Written request: Lay out as a two-column Markdown table, headed Row and Line, everything in the records from the line containing "This screenshot has" down to the line containing "pos(254,1173)", with each line numbered and blank lines omitted. Leave the pictures out of the table.

Supplied records:
%%

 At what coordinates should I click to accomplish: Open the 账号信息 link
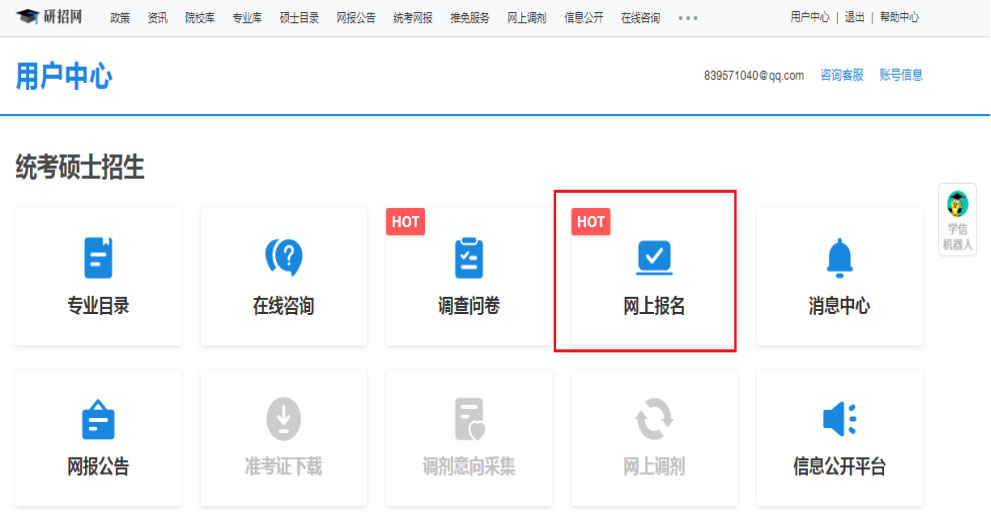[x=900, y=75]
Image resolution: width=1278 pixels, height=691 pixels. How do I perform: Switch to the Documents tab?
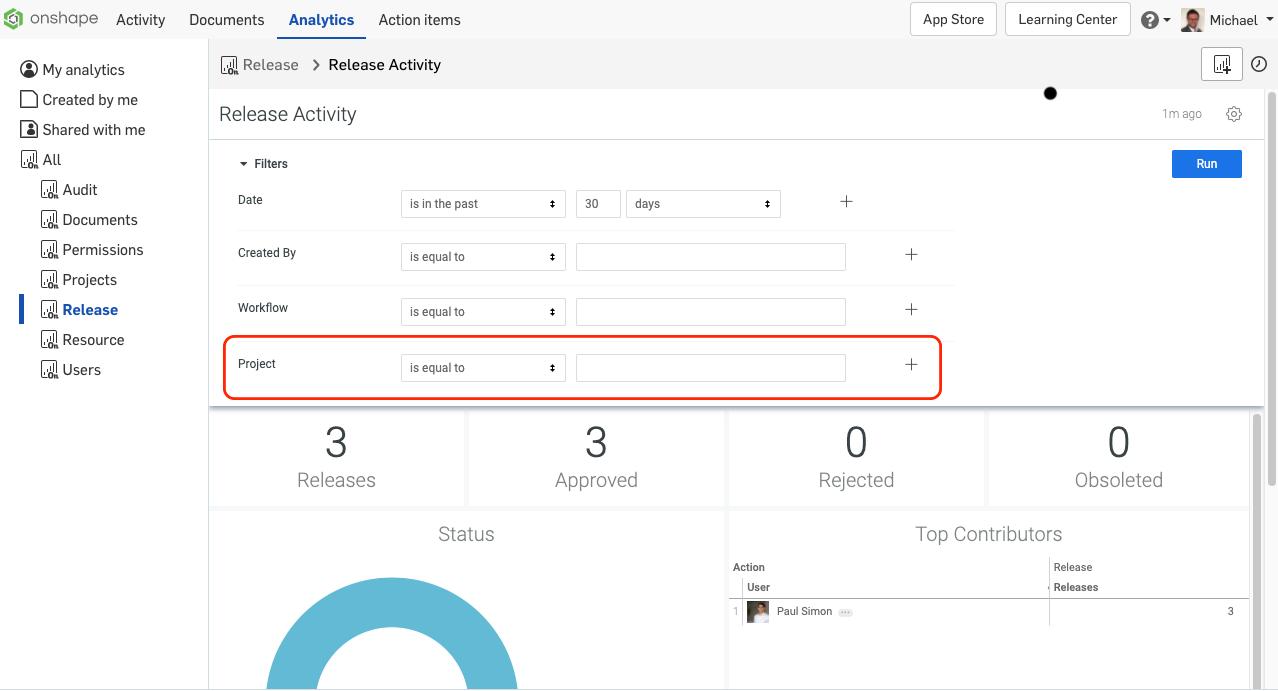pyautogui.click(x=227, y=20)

%%
%%

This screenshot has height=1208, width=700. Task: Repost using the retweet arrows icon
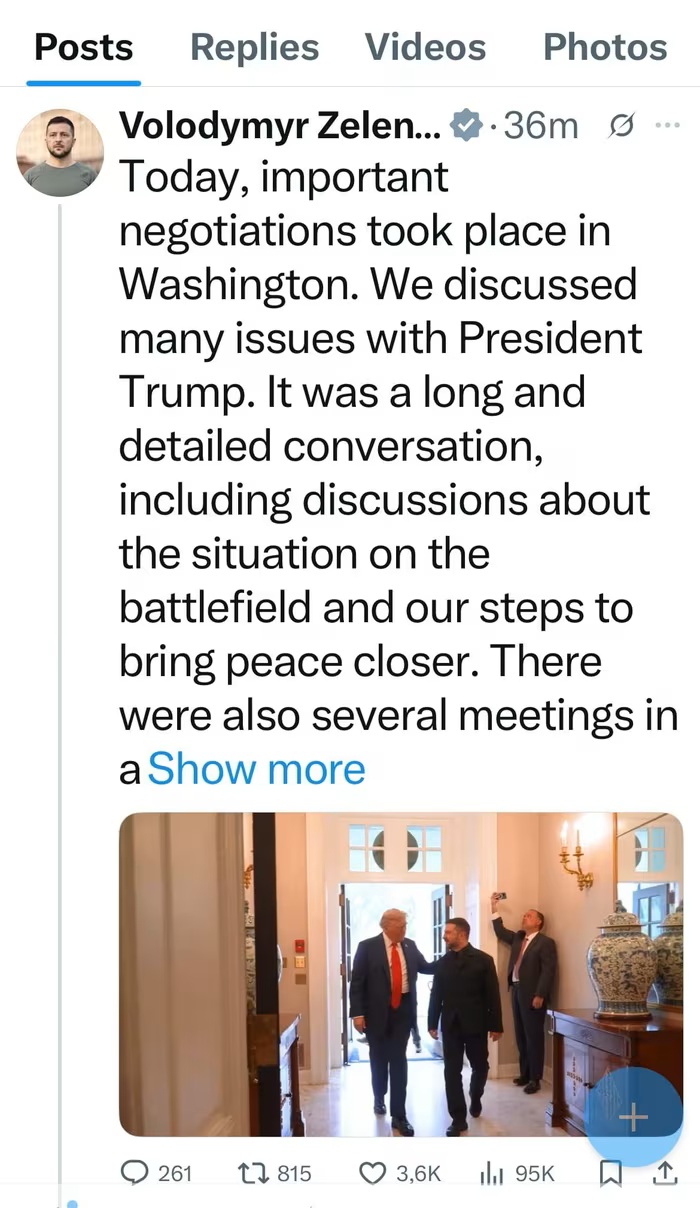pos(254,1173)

%%
%%

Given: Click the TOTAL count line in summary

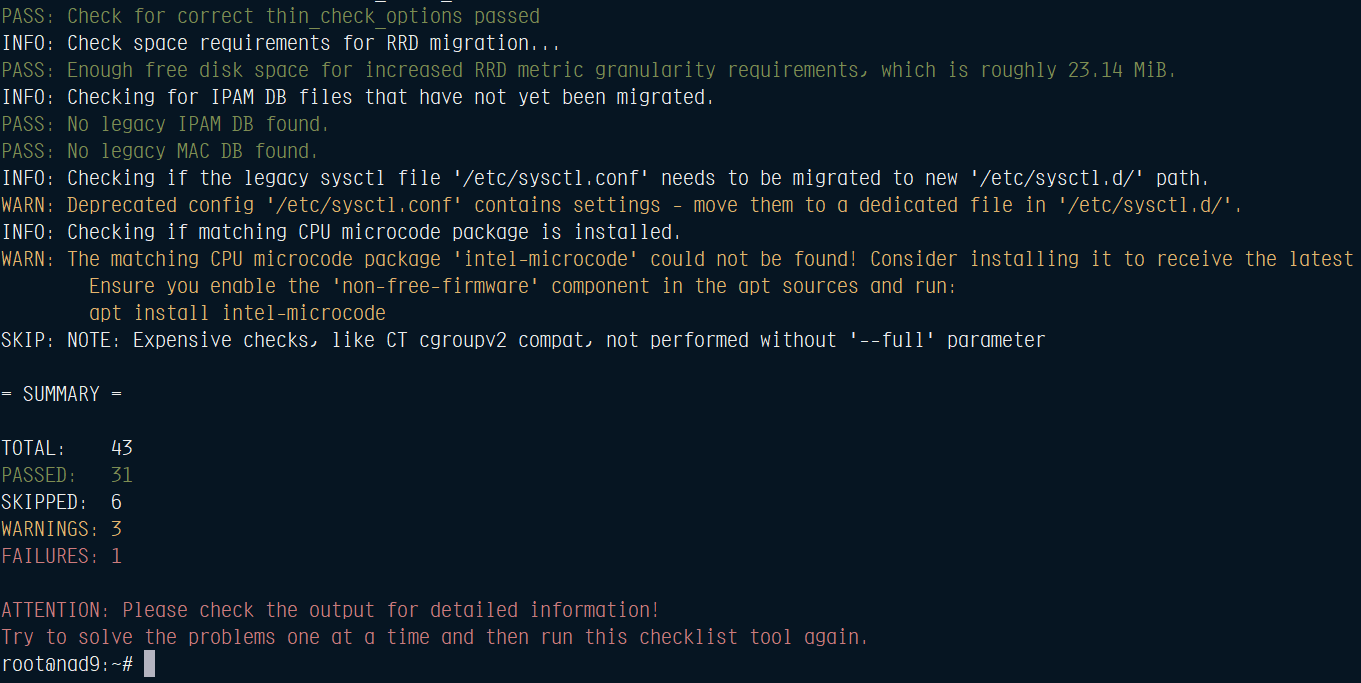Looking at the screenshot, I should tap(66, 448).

%%

Response for this exercise:
| Row | Line |
|---|---|
| 1 | This screenshot has height=1208, width=700. Task: Repost using the retweet arrows icon |
| 2 | pos(254,1173) |